-- WHAT NEEDS TO BE DONE --
Output the records that follow exactly as they are written.

----------------------------------------

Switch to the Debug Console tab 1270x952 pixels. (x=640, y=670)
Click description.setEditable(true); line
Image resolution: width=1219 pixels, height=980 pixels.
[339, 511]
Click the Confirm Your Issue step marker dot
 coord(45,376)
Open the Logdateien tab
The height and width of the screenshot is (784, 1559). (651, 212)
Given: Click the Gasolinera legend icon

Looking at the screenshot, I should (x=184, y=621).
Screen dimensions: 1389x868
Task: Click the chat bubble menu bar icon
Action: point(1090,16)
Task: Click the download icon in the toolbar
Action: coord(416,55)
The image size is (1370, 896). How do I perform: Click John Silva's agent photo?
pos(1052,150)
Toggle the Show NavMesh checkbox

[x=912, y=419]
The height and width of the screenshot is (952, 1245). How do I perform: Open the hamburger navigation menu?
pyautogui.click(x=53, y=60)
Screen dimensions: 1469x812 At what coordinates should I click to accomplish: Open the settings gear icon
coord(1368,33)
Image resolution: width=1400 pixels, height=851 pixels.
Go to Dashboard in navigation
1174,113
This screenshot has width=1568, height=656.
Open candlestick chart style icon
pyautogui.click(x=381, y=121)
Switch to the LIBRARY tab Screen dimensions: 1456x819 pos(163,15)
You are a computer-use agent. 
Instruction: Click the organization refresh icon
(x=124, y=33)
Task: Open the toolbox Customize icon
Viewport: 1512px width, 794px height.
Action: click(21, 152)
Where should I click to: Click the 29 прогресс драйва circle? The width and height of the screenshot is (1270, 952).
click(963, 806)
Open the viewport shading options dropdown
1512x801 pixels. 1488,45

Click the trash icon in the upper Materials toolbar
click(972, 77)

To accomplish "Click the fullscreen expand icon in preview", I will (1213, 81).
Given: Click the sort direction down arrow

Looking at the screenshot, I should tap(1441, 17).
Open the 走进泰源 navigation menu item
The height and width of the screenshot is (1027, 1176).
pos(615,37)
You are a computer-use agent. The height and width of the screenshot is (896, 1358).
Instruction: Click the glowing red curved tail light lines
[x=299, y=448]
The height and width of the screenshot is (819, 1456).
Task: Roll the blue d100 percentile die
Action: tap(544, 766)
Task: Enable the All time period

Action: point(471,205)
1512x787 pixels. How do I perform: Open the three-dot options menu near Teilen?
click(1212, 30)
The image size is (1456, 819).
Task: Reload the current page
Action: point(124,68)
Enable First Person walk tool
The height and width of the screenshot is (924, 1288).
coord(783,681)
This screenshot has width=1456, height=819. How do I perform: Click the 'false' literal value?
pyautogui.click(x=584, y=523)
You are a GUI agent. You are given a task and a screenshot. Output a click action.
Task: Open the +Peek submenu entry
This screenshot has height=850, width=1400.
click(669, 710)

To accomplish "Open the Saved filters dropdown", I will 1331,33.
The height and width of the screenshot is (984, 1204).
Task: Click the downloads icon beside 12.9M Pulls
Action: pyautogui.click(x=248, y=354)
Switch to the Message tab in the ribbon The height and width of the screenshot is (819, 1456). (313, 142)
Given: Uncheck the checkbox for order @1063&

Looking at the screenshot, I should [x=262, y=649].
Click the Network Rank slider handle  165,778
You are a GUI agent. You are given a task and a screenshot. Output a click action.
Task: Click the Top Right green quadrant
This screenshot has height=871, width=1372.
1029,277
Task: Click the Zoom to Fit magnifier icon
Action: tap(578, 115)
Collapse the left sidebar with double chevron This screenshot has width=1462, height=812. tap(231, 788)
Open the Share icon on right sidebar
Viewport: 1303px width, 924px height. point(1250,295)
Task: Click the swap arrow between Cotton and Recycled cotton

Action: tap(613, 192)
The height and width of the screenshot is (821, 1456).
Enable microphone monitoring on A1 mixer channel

----------------------------------------

-- TASK ANSWER --
Switch to the Debug Console tab 1270x952 pixels. (x=640, y=670)
Click description.setEditable(true); line
Image resolution: width=1219 pixels, height=980 pixels.
[339, 511]
Click the Confirm Your Issue step marker dot
 coord(45,376)
Open the Logdateien tab
The height and width of the screenshot is (784, 1559). (651, 212)
Given: Click the Gasolinera legend icon

Looking at the screenshot, I should (x=184, y=621).
Screen dimensions: 1389x868
Task: Click the chat bubble menu bar icon
Action: point(1090,16)
Task: Click the download icon in the toolbar
Action: coord(416,55)
The image size is (1370, 896). How do I perform: Click John Silva's agent photo?
pos(1052,150)
Toggle the Show NavMesh checkbox

[x=912, y=419]
The height and width of the screenshot is (952, 1245). How do I perform: Open the hamburger navigation menu?
pyautogui.click(x=53, y=60)
Screen dimensions: 1469x812 At what coordinates should I click to accomplish: Open the settings gear icon
coord(1368,33)
Image resolution: width=1400 pixels, height=851 pixels.
Go to Dashboard in navigation
1174,113
This screenshot has width=1568, height=656.
Open candlestick chart style icon
pyautogui.click(x=381, y=121)
Switch to the LIBRARY tab Screen dimensions: 1456x819 pos(163,15)
You are a computer-use agent. 
Instruction: Click the organization refresh icon
(x=124, y=33)
Task: Open the toolbox Customize icon
Viewport: 1512px width, 794px height.
Action: click(21, 152)
Where should I click to: Click the 29 прогресс драйва circle? The width and height of the screenshot is (1270, 952).
click(963, 806)
Open the viewport shading options dropdown
1512x801 pixels. 1488,45

Click the trash icon in the upper Materials toolbar
click(972, 77)

To accomplish "Click the fullscreen expand icon in preview", I will (1213, 81).
Given: Click the sort direction down arrow

Looking at the screenshot, I should tap(1441, 17).
Open the 走进泰源 navigation menu item
The height and width of the screenshot is (1027, 1176).
pos(615,37)
You are a computer-use agent. The height and width of the screenshot is (896, 1358).
Instruction: Click the glowing red curved tail light lines
[x=299, y=448]
The height and width of the screenshot is (819, 1456).
Task: Roll the blue d100 percentile die
Action: tap(544, 766)
Task: Enable the All time period

Action: point(471,205)
1512x787 pixels. How do I perform: Open the three-dot options menu near Teilen?
click(1212, 30)
The image size is (1456, 819).
Task: Reload the current page
Action: point(124,68)
Enable First Person walk tool
The height and width of the screenshot is (924, 1288).
coord(783,681)
This screenshot has width=1456, height=819. How do I perform: Click the 'false' literal value?
pyautogui.click(x=584, y=523)
You are a GUI agent. You are given a task and a screenshot. Output a click action.
Task: Open the +Peek submenu entry
This screenshot has height=850, width=1400.
click(669, 710)

To accomplish "Open the Saved filters dropdown", I will 1331,33.
The height and width of the screenshot is (984, 1204).
Task: Click the downloads icon beside 12.9M Pulls
Action: pyautogui.click(x=248, y=354)
Switch to the Message tab in the ribbon The height and width of the screenshot is (819, 1456). (313, 142)
Given: Uncheck the checkbox for order @1063&

Looking at the screenshot, I should [x=262, y=649].
Click the Network Rank slider handle  165,778
You are a GUI agent. You are given a task and a screenshot. Output a click action.
Task: Click the Top Right green quadrant
This screenshot has height=871, width=1372.
1029,277
Task: Click the Zoom to Fit magnifier icon
Action: tap(578, 115)
Collapse the left sidebar with double chevron This screenshot has width=1462, height=812. tap(231, 788)
Open the Share icon on right sidebar
Viewport: 1303px width, 924px height. point(1250,295)
Task: Click the swap arrow between Cotton and Recycled cotton

Action: tap(613, 192)
The height and width of the screenshot is (821, 1456).
Enable microphone monitoring on A1 mixer channel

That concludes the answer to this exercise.